-------- Records for processing --------

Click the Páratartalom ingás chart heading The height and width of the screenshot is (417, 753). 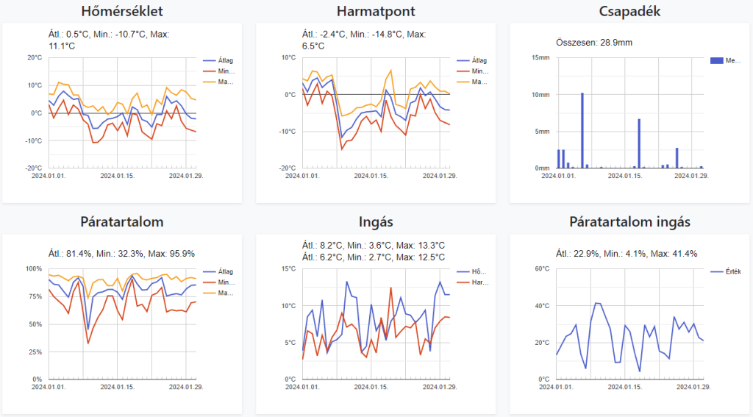629,221
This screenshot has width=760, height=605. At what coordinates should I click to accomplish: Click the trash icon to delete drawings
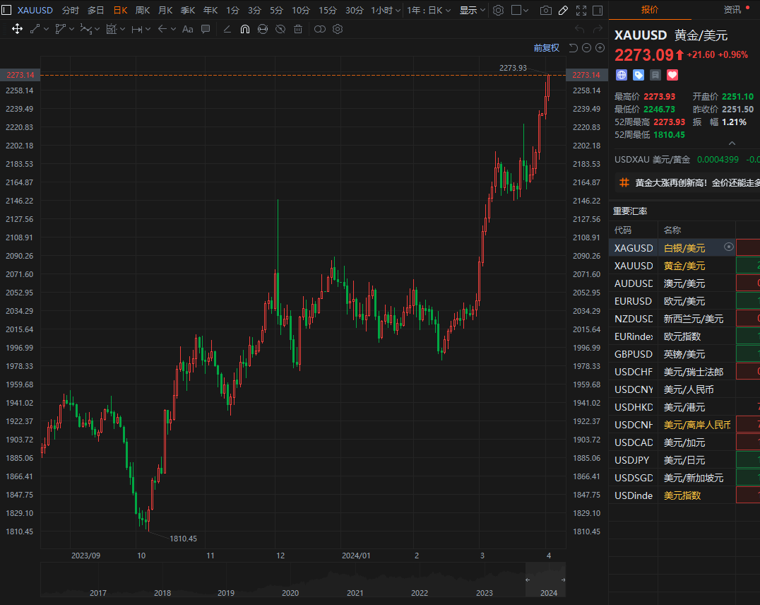pyautogui.click(x=298, y=29)
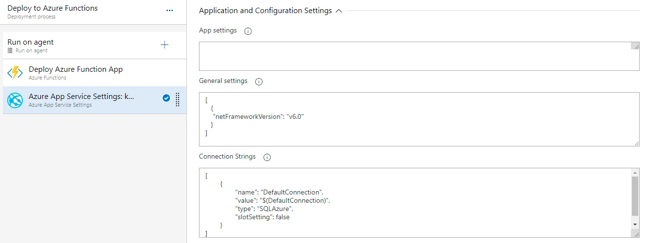Add a task with the plus icon
645x243 pixels.
tap(165, 45)
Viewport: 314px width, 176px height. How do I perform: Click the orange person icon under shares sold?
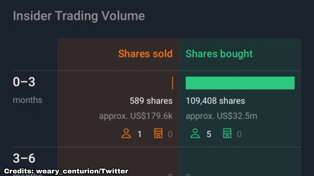(x=126, y=134)
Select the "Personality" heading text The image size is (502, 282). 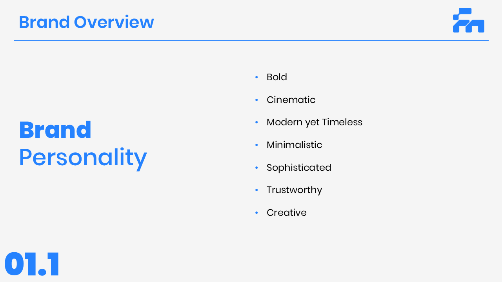pyautogui.click(x=83, y=158)
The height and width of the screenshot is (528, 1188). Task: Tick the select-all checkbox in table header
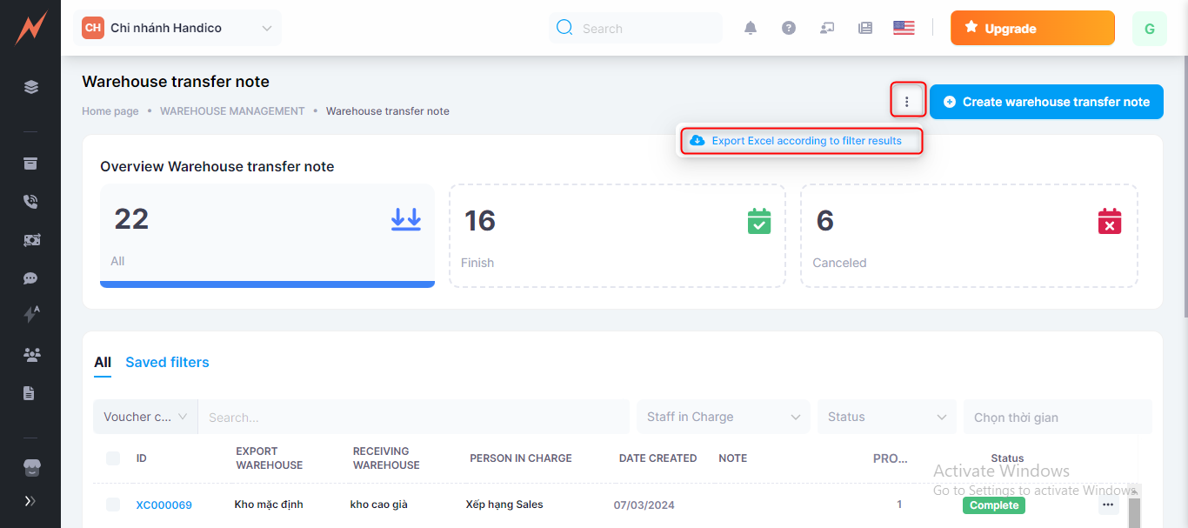point(113,458)
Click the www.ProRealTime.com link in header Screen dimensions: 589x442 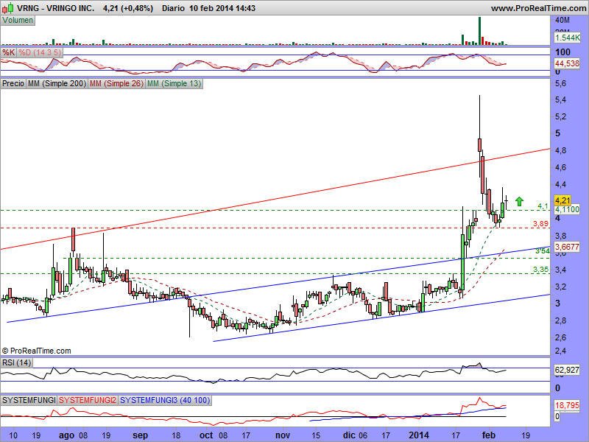pyautogui.click(x=537, y=8)
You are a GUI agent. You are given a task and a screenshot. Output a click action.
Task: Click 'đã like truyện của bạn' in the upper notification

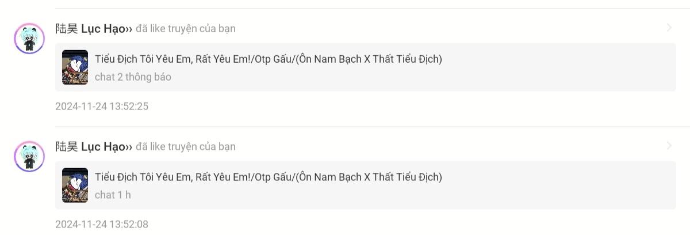[x=186, y=29]
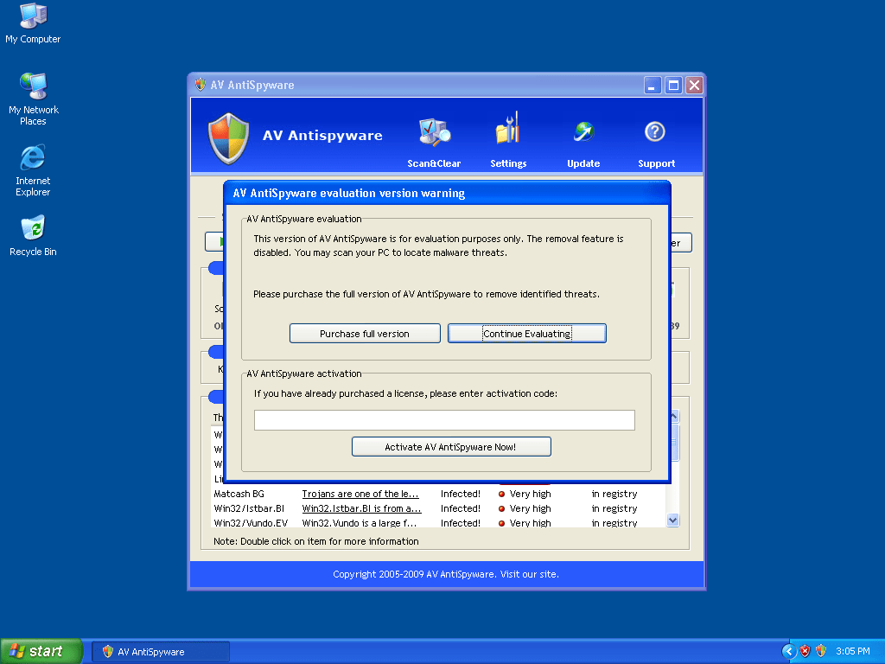885x664 pixels.
Task: Click the Purchase full version button
Action: point(365,334)
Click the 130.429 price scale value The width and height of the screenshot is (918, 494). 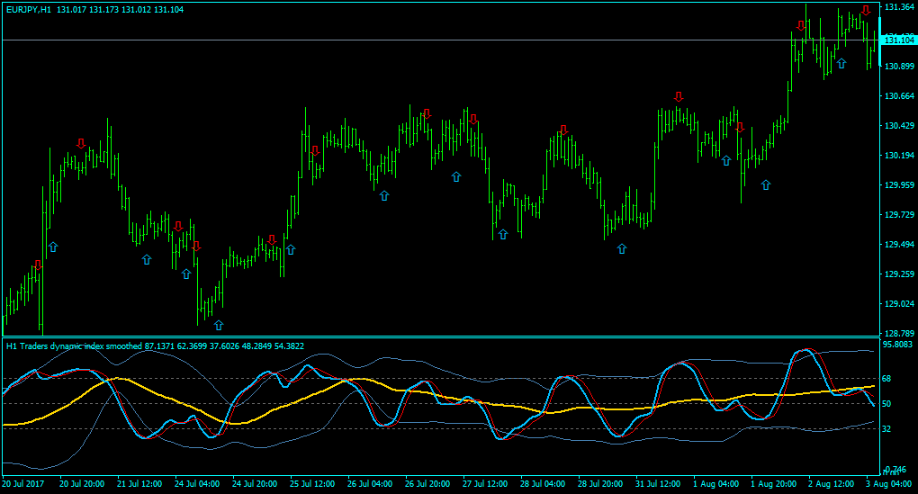(900, 126)
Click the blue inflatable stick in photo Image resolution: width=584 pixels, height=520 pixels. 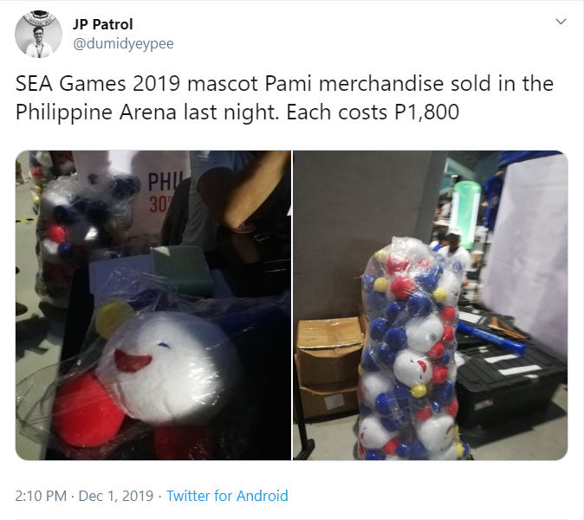(491, 337)
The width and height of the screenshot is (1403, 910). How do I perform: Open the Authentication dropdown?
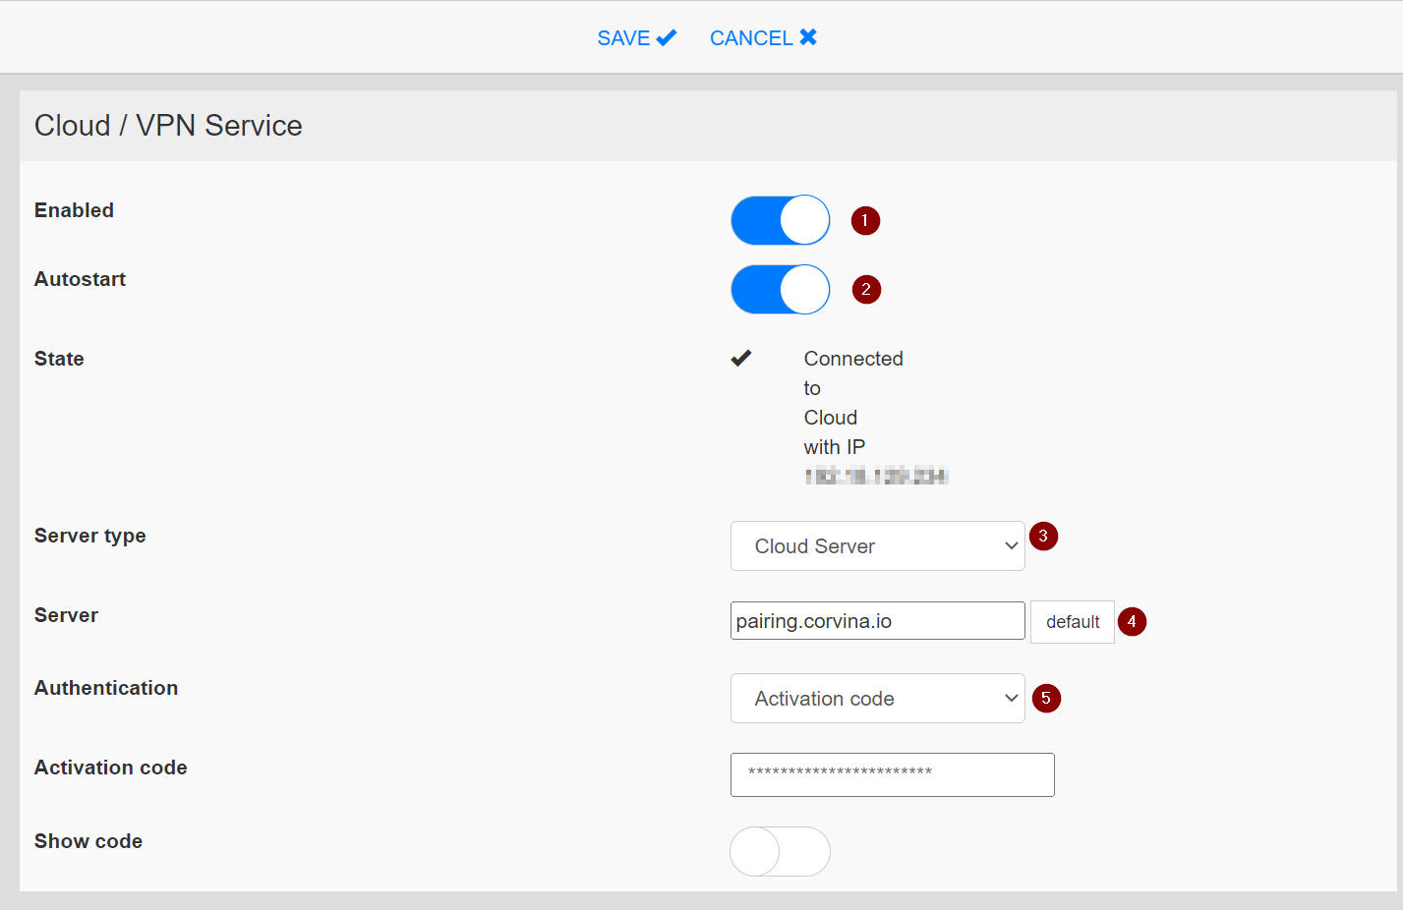tap(877, 698)
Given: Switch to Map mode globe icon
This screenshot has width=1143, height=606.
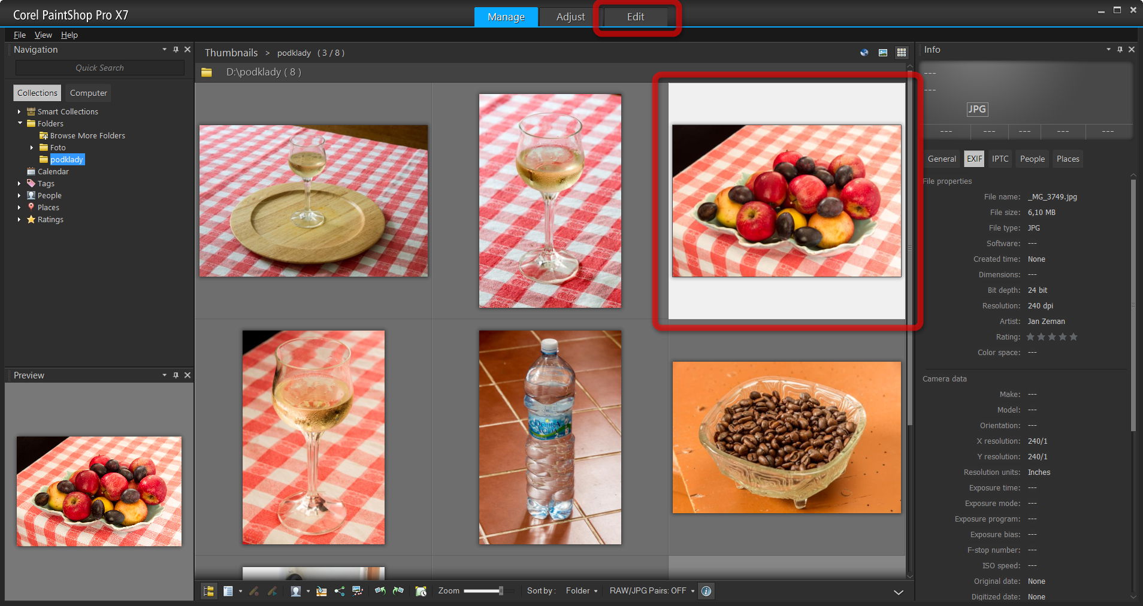Looking at the screenshot, I should point(864,53).
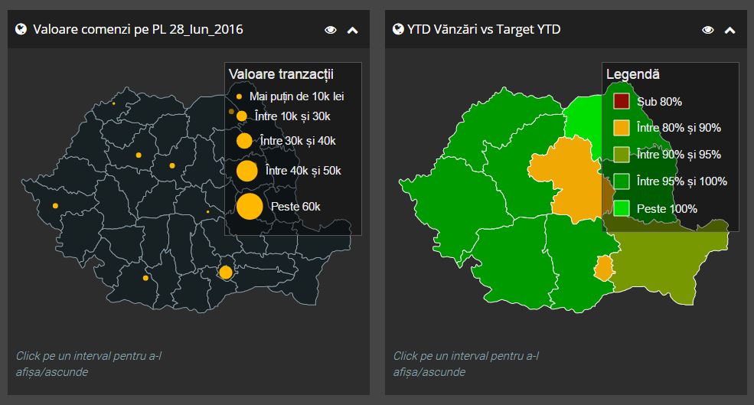Toggle visibility eye on Valoare comenzi panel
Screen dimensions: 754x405
click(331, 30)
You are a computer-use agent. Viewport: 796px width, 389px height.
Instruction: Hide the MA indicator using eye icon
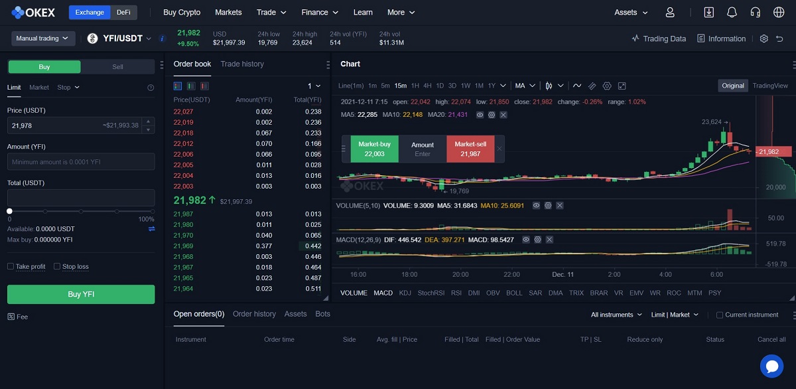[x=480, y=115]
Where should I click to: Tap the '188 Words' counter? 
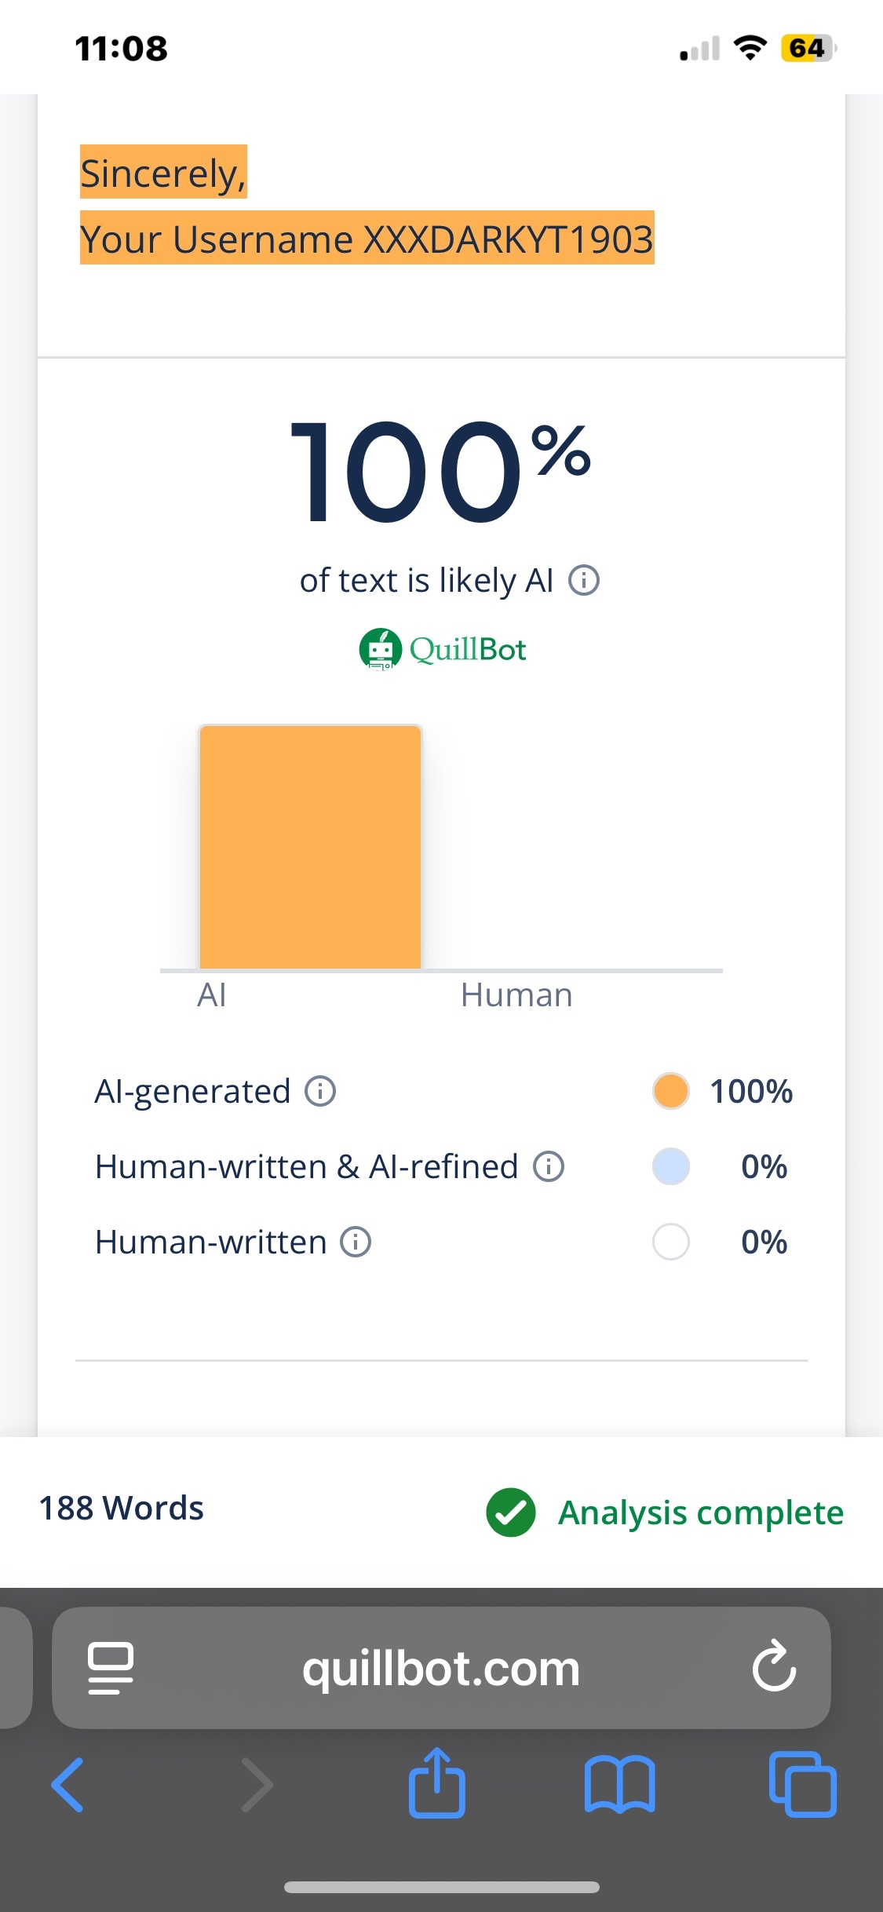tap(122, 1508)
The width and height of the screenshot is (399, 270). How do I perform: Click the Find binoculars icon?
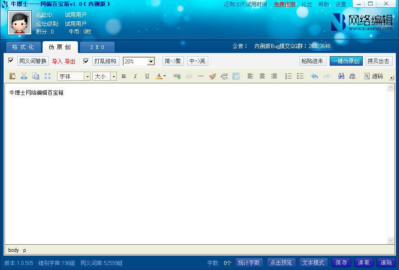click(341, 76)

--------

Instructions for the task:
With pictures excluded, the lines running from the one containing "This screenshot has width=1143, height=606." through the last line of the records above are to be restated exactly and in full.

Answer section:
This screenshot has width=1143, height=606.
Looking at the screenshot, I should point(864,53).
Toggle visibility eye on Valoare comenzi panel
Screen dimensions: 754x405
click(331, 30)
You are a computer-use agent. Viewport: 796px width, 389px height.
Instruction: Hide the MA indicator using eye icon
[x=480, y=115]
Where should I click to: Tap the '188 Words' counter? 
tap(122, 1508)
The width and height of the screenshot is (399, 270). How do I perform: Click the Find binoculars icon?
click(341, 76)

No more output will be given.